Step-by-Step Guide to Scrape UN Comtrade metadata with R and Selenium

Using purrr’s map to combine thousands of tables into one.
Author

Mauricio “Pachá” Vargas S.

Published

July 23, 2023

Updated on 2024-05-29: The Chromium installation uses different steps to make sure that it will work with Selenium.

R and Shiny Training: If you find this blog to be interesting, please note that I offer personalized and group-based training sessions that may be reserved through Buy me a Coffee. Additionally, I provide training services in the Spanish language and am available to discuss means by which I may contribute to your Shiny project.

Motivation

UN Comtrade is a great source of data for international trade. However, some countries report imports with a different convention than CIF (Cost, Insurance, and Freight), which is the standard for international trade. The same happens with exports, which are reported with a different convention than FOB (Free on Board).

In order to be aware of this and know which countries report with a different convention, we need to download the metadata for each country. This is a time-consuming task, as we need to download each country’s metadata one by one, because this information is not contained within UN Comtrade API, spreadsheets or bulk downloads in CSV.

A slightly more processed version of this data is available in my valuation system repository.

Installing RSelenium and Chrome/Chromium

We need to install RSelenium from the R console.

install.packages("RSelenium")

# or

remotes::install_github("ropensci/RSelenium")

Also we need to check that chrome or chromium is installed in our system. One of the many options (I’m on Pop OS, an Ubuntu derivative) is to use the bash console.

^^^^^^^^

In the guide on scraping UN Comtrade metadata, which convention is named as the standard for reporting imports in international trade? The material after this point comes from a separate source.

[Dataset extract]
^^^^^^^^

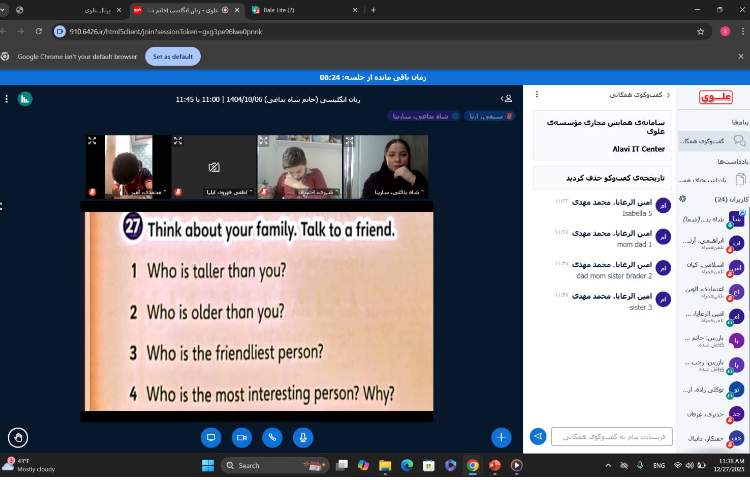Select the public chat item in sidebar

click(712, 141)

^^^^^^^^

[Exercise solution]
CIF (Cost, Insurance, and Freight).